Merits of grounds 2 and 3

  1. It is convenient to deal with these grounds together.  They concern his Honour's finding that, in effect, personal deterrence was not a matter of significance in this case.

  2. The findings the subject of grounds 2 and 3 were made in the following passage of his Honour's sentencing remarks:

    Although [the respondent] made some acknowledgement in [his] interview that [he] understood that what [he was] doing was wrong, I find that [his] comprehension of the inappropriateness of [his] conduct was very much reduced by [his] immaturity and [his] mental state.  I also take into account the deterrent effect of any sentence that I impose upon [him].  I am satisfied that [the respondent] being charged with these matters, [he has] come to understand the seriousness of [his] conduct.  In whatever penalty I impose it will deter [him] from reoffending [(ground 2)].  I also take into account the prospects of rehabilitation.

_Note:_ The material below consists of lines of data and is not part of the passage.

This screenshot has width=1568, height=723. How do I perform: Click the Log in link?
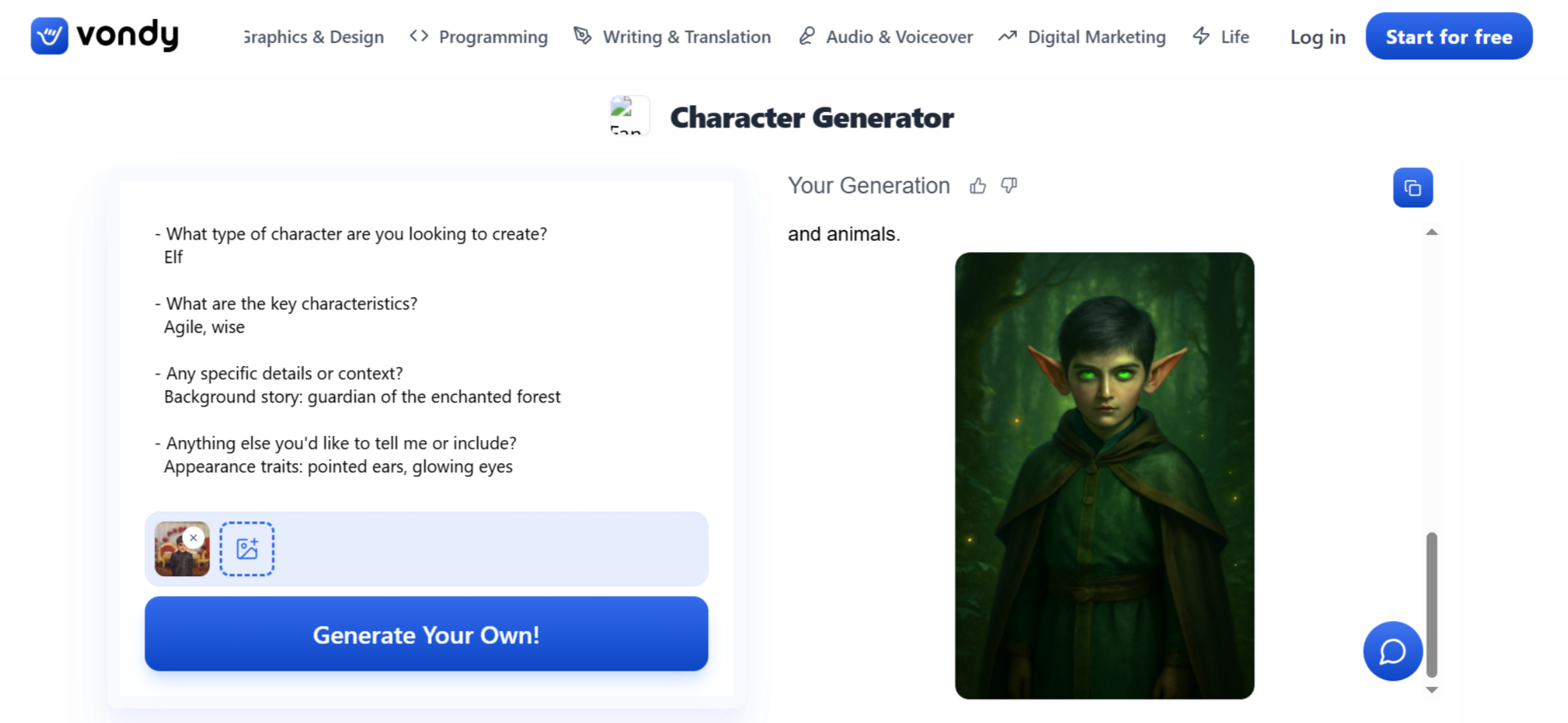click(1318, 37)
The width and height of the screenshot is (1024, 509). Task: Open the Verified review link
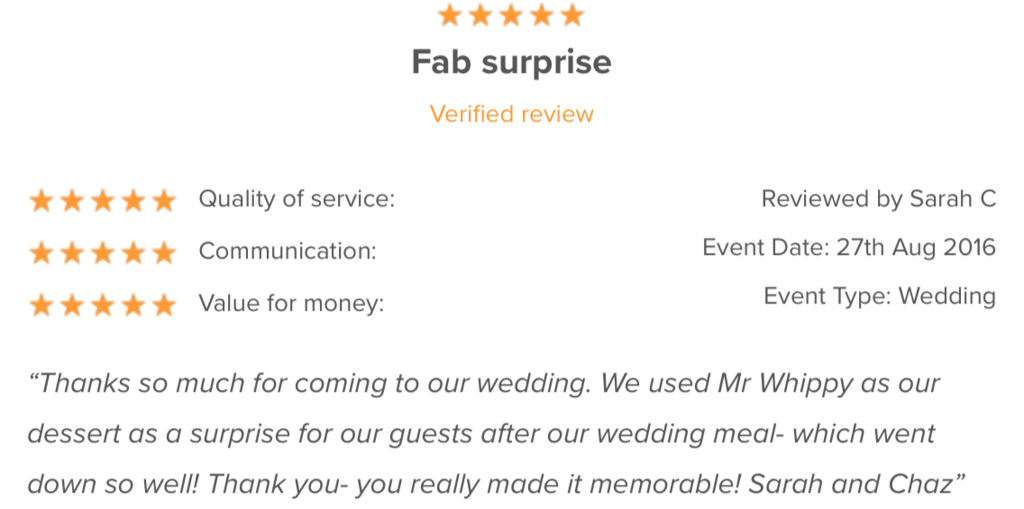click(512, 114)
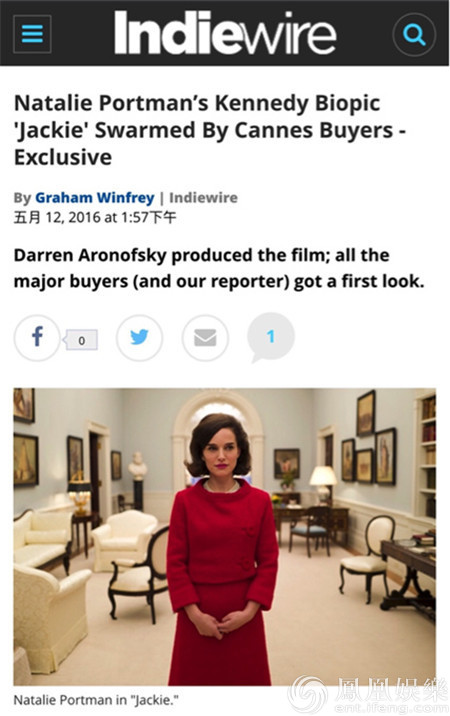Open the comments bubble showing 1

[271, 337]
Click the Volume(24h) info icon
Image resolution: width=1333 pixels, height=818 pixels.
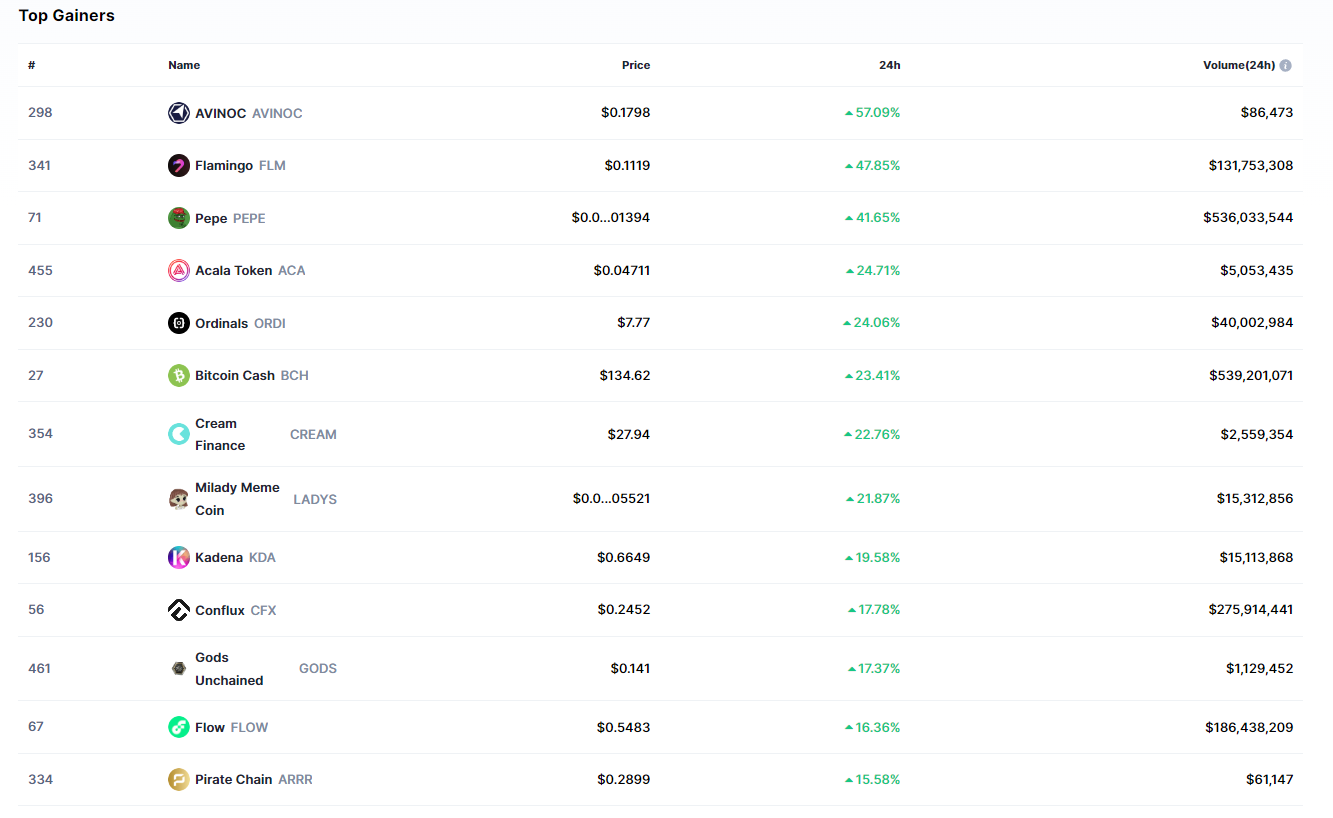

    Dr Leonie Coxon in her report dated 13 July 2012 suggests that [the respondent is] a low risk of reoffending, particularly if [he undergoes] treatment.  Both Dr Coxon and Ms Sweeny recommend ongoing counselling for [the respondent] due to [his] vulnerable state.  I am satisfied that with counselling [his] prospects of rehabilitation are excellent and [he is] unlikely to reoffend [(ground 3)].  [The respondent] has a good supporting environment from [his] family (ts 44).  (emphasis added)

  3. The appellant submitted that the expert reports showed that the respondent did not appreciate the seriousness of his offending.  In these circumstances, it was submitted, it could not be said that the respondent had excellent prospects of rehabilitation and was unlikely to reoffend.  The appellant also submitted that his Honour erred by finding, in effect, that any penalty he imposed would deter the respondent from reoffending.

  4. I do not accept the submission that his Honour's sentencing remarks should be construed to mean that he was of the view that any penalty would deter the respondent from reoffending.  The sentence impugned by ground 2, commencing with the words, 'In whatever penalty I impose', must be seen in the light that shortly after he made the comment, his Honour announced that he was imposing a term of imprisonment, but that the respondent would be released forthwith.  In context, 'In whatever penalty I impose' referred to the choice between immediate imprisonment, or imprisonment with release forthwith on a recognizance.  When viewed in that light, it can be seen that his Honour is, in substance, saying that whatever penalty of imprisonment he imposed, it would deter the respondent.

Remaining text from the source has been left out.